Problems to solve:
a. In the article below about Jenny Clark's MBE, condense the paragraph beginning "When Jenny rescued her first bat" into one shorter sentence that keeps its main facts.
b. From the article below about Jenny Clark's MBE, copy word for word the stretch from "When Jenny rescued" through "future was education.".

Page extract:

JENNY Clark, the founder of the Sussex Bat Hospital, has been awarded an MBE for her work in saving bats, and in rehabilitating their public reputation as creatures to be protected rather than feared.
Now 70, Jenny has been caring for injured bats in Forest Row for 30 years, and said she was “over the moon” to learn of the award, which acknowledges the work done by Bat Groups across the UK.
“It’s hard to believe now, but until bats were Protected in 1981, they were regarded as vermin – people who had bats would call in the pest officer who would destroy them and lay them out on the front lawn to be counted.”
When Jenny rescued her first bat in 1984, she says she was amazed by the gentleness and charm of the furry little creatures – and realised that the key to their long-term future was education.
“Historically people have known very little about bats, and what you don’t know about you are afraid of, so they were regarded in folklore as the bearers of bad luck and disease.”
But the growing realisation that Britain’s 17 breeding varieties are in steep decline has prompted the establishment of volunteer groups across the country who – like Jenny – are dedicated to preserving and protecting our native species.

Extracted entries:
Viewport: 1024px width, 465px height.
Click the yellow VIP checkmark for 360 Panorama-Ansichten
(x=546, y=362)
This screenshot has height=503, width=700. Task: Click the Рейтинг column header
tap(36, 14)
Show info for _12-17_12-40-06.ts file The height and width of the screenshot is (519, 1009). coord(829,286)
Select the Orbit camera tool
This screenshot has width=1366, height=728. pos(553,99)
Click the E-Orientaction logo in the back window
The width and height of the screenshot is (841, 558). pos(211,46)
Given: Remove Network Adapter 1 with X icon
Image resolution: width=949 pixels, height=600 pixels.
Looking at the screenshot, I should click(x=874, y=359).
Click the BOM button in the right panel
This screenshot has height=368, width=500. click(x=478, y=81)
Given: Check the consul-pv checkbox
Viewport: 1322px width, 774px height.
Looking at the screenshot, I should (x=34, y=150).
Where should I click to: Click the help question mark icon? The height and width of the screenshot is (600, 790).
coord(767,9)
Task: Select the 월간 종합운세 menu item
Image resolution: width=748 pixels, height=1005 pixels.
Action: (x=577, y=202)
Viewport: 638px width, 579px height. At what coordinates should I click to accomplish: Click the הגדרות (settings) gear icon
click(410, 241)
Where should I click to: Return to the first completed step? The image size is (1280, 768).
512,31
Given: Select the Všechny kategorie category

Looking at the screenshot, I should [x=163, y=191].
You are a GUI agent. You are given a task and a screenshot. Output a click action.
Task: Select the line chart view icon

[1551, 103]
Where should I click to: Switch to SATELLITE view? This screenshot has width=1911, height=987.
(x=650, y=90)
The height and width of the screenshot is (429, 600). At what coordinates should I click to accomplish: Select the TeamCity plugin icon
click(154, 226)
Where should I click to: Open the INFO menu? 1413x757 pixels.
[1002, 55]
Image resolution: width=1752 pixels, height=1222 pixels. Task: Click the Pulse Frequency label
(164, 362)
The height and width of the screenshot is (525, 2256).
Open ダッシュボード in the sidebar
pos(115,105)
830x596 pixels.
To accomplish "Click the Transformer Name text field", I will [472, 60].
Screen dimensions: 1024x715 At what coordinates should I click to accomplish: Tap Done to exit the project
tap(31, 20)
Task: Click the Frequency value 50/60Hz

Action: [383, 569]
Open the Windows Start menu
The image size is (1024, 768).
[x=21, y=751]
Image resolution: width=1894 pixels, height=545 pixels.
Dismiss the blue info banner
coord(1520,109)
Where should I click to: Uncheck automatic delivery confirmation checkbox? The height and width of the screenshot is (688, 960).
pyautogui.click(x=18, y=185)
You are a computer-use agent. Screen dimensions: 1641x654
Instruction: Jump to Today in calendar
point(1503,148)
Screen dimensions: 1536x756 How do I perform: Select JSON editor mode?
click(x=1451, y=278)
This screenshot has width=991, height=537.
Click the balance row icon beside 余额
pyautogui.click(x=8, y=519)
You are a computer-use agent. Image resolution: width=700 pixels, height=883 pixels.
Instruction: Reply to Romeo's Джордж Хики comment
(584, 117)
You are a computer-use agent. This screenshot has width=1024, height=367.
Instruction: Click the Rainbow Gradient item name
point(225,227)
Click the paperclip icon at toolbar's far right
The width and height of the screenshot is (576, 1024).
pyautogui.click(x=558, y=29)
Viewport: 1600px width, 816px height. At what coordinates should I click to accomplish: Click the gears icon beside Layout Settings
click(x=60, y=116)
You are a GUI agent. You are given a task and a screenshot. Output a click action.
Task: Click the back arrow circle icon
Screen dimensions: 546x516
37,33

Solutions to the problems:
a. After rescuing her first bat in 1984, Jenny was struck by how gentle and charming bats are and came to see education as the key to their long-term future.

b.
When Jenny rescued her first bat in 1984, she says she was amazed by the gentleness and charm of the furry little creatures – and realised that the key to their long-term future was education.